═══ Source records
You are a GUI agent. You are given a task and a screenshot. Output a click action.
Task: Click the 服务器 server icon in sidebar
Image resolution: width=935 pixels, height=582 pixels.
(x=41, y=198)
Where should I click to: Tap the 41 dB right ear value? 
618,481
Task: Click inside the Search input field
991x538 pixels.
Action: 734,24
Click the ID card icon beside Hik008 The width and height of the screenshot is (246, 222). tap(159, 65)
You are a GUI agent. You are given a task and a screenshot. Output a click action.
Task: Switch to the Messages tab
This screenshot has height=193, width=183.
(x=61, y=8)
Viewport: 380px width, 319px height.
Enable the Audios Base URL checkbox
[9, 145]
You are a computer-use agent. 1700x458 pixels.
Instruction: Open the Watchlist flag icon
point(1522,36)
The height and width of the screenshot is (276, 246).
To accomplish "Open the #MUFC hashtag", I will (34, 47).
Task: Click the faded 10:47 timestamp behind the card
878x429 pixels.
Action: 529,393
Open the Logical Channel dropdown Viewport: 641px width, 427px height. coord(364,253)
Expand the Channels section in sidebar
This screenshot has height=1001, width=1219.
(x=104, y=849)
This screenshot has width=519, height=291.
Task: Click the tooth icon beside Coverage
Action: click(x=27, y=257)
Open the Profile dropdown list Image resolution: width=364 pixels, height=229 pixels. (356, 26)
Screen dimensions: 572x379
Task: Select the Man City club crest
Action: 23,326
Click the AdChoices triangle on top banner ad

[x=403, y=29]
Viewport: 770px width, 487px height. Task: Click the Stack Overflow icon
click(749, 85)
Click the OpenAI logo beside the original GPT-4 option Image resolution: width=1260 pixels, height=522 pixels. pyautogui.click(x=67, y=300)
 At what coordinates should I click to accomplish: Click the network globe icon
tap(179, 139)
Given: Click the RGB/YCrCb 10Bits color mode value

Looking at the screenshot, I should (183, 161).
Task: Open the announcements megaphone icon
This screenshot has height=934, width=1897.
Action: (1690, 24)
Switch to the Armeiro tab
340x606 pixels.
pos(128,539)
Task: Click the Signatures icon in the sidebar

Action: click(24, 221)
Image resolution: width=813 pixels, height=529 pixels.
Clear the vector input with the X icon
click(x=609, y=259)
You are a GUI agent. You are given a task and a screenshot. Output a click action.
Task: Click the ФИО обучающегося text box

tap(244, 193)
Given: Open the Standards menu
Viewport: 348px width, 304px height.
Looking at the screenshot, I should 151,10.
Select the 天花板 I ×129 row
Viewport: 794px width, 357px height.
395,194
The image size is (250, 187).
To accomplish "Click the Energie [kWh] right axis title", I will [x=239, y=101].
══════
Work item. Lines that include the word "will" are to be extracted from the data above.

Output of the exercise.
To accomplish "Open the #MUFC hashtag", I will (34, 47).
To accomplish "Click the Energie [kWh] right axis title", I will [x=239, y=101].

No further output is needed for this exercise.